Horribly beautiful - and I mean horribly; this book rips your guts out and arrays them on the table while you watch. It's really devastating, with vividly realistic characters whose emotional plights don't always make them likeable but do always make them sympathetic. I may not remember the plot of this novel forever (I'm notoriously bad at that), but I will remember how it made me feel, and how it changed the way I think about people, about psychology and about the nuances of war.Also, the prose is an absolute delight, the kind of effortlessly masterful writing whose rhythm completely overtakes you. An example, from page 4 (before I'd grown too engrossed in the tale to specifically mark beautiful sentences): "They set off across the grass, their shadows stretching ahead of them, black, attenuated figures that reached the trees before they were anywhere near." Simple and evocative, a wonderfully vivid and original image without going purple.Basically, if you don't mind your fiction dark, and more about character interaction than exciting plot twists, this is the perfect book.
—Efseine
I think this novel stands quite well alone in addition to serving as an important second part in the series of three starting with Booker Prize winner "Regeneration". I read it out of sequence (as the last one), and that doesn't seem to matter for comprehension.
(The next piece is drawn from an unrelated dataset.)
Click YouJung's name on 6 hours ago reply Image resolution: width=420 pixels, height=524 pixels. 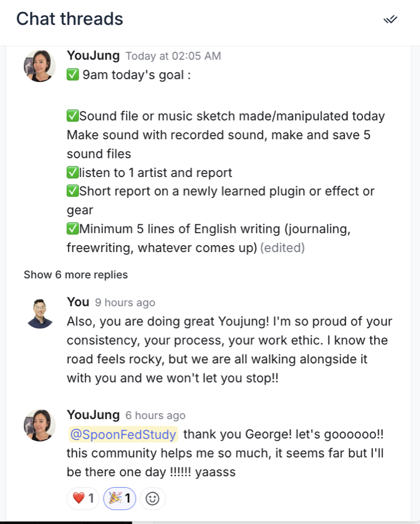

Each focuses on a different set of characters in the circle of patients of psychiatrist William Rivers, a real man who treated soldiers damaged by their combat experiences in World War 1. The other volumes focus on the recovery of Siegfried Sassoon and Wilfred Owen, prominent gay poets who fought valiantly but wrote verse which stands among the great anti-war literature. This one concentrates on a complex fictional character Billy Prior, treated for what we would today call post-traumatic stress. Billy's tendency toward manipulation and violence, scary memory gaps, and bisexuality makes him hard to identify with, yet Rivers' compassion and flexible approach to treatment helped move me toward empathy. The theme of Rivers' moral struggles of treating people so they can return to being cannon fodder is less a theme for this tale than the pathologies in society brought out by the war. Billy's work in domestic intelligence puts him in a moral quagmire through alliance with forces that scapegoated pacifists and homosexuals and imputed their collusion with socialist union workers in munitions factories. The transformations of class discrimination during the social upheavals wrought by the war is another fascinating theme brought out well in the novel. This was brought out by having Billy try to save a childhood friend, a shopkeeper woman falsely convicted of plotting to kill the Prime Minister. The "eye in the door" of the title refers both to horror of being watched in one's cell or room in an asylum, as well as to being spied upon in daily life due to being perceived as a threat to the war effort.
—Michael
This review was written in the late nineties (just for myself), and it was buried in amongst my things until today, when I uncovered the journal it was written in. I have transcribed it verbatim from all those years ago (although square brackets indicate some additional information for the sake of readability). It is one of my lost reviews.It's a feeling I can't quite place, a feeling I can't pinpoint, but I feel The Eye in the Door is a more enjoyable book, although less literary, than Regeneration. Still, I will try here to point out a few elements that stand out in my mind.First, I love Prior's struggle with the dissociative state. His slipping into fugue states, and the resulting loss of memmory, adds a tinge of fear and menace to the story that makes me more emotionally involved. Second, I enjoy Barker's handling of betrayal in a torn society. Third is the wonderful way in which Barker deals with homosexuality in WWI-era Britain. Fourth, and maybe the most important, is the imagery of WWI warfare. When we hear Manning's story of the soldier slipping into the mud of a foxhole, it makes me feel weak and privileged in my relatively safe late 20th Century society.This book challenges me, and I love being challenged.